Es gibt klare Aufgaben zu lösen:

  1. Die 6 Bürgerängste, Blick auf die EU: Einwanderung, Terrorismus, Instabilität der öffentlichen Finanzen, Wirtschaftslage, Klimawandel, Arbeitslosigkeit. (eurobarometer 10 2018).
  2. Die großen aktuellen Probleme der EU: Brexit, Migration, Sicherheit im Inneren (also Kampf gegen Korruption und Journalistenmorde), 700 Milliarden fauler Bankkredite in der EU. Arbeitslosigkeit. Klimawandel, Energiesicherheit. Und Warenschwemme bei Einfachprodukten aus China, Stichwort neue Seidenstraße. (gem. eurostat comext 02 2019)
  3. Aktuelle EU Prioritäten Wiedergegeben im Arbeitsprogramm der Kommission Juncker 2019.Treffen sie wirklich das Wesentliche und sind sie nicht völlig überfrachtet? Was ist dann davon innerhalb von drei Jahren realisierbar, das ist hier die Frage! Siehe hier
  4. Die großen Reformthemen der EU selbst:
    Lähmende Einstimmigkeitsregel. Intransparente Prozesse und ausufernde Prioritätensetzung. Keine Nutzenerklärung der allein in 2018 erlassenen,1 874 Rechtsakte. Nicht genutzter Subsidiaritätsschutz. Intransparenz über die Lobbyarbeit.Intransparenz zerstört Akzeptanz: das Einfallstor des Populismus!

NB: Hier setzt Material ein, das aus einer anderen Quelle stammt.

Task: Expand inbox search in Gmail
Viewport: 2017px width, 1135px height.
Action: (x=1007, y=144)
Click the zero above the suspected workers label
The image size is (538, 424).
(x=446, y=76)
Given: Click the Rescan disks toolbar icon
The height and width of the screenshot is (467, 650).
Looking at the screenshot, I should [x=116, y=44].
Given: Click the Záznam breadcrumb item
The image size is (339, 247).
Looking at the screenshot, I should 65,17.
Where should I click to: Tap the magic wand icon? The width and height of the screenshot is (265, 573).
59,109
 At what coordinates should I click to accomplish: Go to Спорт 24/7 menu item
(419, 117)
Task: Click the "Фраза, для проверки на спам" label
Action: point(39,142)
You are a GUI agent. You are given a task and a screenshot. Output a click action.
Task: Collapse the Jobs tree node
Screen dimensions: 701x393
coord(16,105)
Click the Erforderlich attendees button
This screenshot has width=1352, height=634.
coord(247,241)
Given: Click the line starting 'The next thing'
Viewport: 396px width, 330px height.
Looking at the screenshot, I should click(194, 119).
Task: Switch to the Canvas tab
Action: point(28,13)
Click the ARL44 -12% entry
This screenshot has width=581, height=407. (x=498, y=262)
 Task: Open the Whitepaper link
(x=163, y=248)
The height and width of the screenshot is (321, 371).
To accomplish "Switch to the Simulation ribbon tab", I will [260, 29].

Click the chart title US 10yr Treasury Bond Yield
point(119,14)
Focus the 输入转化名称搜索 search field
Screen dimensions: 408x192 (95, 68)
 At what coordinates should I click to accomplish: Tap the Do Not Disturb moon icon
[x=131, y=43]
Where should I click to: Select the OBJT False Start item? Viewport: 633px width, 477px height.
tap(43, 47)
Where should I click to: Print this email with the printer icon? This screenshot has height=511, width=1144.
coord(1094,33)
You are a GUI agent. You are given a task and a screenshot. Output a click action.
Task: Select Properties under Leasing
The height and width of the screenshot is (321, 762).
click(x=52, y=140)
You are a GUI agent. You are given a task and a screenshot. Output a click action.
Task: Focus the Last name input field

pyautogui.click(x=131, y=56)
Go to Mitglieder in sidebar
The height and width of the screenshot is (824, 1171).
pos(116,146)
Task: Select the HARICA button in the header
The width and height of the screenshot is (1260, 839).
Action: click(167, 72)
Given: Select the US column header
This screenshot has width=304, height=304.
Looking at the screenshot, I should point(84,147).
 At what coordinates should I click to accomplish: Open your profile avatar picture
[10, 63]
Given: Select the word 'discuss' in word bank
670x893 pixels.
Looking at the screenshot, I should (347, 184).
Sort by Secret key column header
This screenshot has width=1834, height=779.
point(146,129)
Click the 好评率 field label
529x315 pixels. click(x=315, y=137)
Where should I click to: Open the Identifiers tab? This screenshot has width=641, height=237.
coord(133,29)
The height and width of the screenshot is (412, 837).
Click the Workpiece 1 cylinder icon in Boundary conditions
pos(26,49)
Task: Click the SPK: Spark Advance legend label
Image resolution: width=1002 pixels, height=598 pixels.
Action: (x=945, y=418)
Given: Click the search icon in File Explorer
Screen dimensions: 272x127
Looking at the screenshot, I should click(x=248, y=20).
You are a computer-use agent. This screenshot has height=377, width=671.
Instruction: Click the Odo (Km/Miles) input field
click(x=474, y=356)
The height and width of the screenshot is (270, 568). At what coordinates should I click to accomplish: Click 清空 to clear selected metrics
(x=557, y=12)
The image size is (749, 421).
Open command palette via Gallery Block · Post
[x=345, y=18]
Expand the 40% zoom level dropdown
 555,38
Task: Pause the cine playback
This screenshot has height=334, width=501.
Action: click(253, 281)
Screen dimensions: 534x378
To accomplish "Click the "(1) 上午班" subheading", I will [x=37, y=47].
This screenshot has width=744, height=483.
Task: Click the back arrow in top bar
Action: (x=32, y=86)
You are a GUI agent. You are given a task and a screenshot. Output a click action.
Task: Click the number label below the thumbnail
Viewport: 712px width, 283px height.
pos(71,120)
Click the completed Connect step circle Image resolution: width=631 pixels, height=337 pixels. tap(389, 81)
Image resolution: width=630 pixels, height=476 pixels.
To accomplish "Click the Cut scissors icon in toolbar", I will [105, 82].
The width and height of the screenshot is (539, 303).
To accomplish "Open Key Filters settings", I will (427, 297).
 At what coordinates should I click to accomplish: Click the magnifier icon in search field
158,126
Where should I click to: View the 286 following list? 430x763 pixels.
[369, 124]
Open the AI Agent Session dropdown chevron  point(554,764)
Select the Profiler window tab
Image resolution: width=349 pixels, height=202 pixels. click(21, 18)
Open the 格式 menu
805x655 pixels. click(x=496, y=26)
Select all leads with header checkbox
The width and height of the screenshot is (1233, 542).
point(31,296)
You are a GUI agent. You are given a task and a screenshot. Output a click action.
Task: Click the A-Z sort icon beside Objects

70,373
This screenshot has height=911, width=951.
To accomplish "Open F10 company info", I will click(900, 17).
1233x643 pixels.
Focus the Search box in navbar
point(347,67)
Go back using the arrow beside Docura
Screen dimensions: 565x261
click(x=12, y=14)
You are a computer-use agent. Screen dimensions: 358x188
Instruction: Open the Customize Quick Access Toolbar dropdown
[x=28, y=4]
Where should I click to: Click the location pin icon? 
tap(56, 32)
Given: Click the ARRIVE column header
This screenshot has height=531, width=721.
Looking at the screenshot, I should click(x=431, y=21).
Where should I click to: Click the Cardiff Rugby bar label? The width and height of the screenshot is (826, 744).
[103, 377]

  5. Was unternehmen die Parteien aktiv gegen den Populismus?
    Darauf hin sollte die Wähler besonders blicken, dort muss er Faktencheck für deren Behauptungen einfordern!

Auf diese Fragen müssen Parteien befriedigende, also politisch durchsetzbare und finanzierbare Antworten geben. Vergessen wir nicht: Das EU Budget umfaßt ca. 145 Milliarden €, das sind etwa 1% des EU Sozialprodukts. Mehr als ein Drittel davon fließen in die Landwirtschaft! In den Nationalstaaten, gehen ca. 50% des Sozialprodukts durch öffentliche Hände. Die EU ist eine gewaltige Regelmacht und eine ganz kleine Geldmacht. Aus gutem Grunde. Daran müssen sich Erwartungen ausrichten.

Mandatsträger an die Wahlfront! Noch 751 Mandatare des EU Parlaments, 700 Mitglieder der beiden großen Parlamentsausschüsse. Zeigt Euch. Kämpft mit den besseren Argumenten gegen den Populismus. Fragt sie, wie ein funktionierender Binnenmarkt, den ja fast alle EU Skeptiker unbedingt wollen, ohne ein Regulativ auf Unionsebene klappen soll? In jedem Land andere Vorschriften zur Lebensmittelsicherheit? Wirklich? In jedem Land andere Vorschriften für Banken zur Risikovorsorge? Stärkt die Reformkräfte in der EU. Heute ist die Rettung der EU ist weit wichtiger, als Eure einzelnen Parteiprogramme.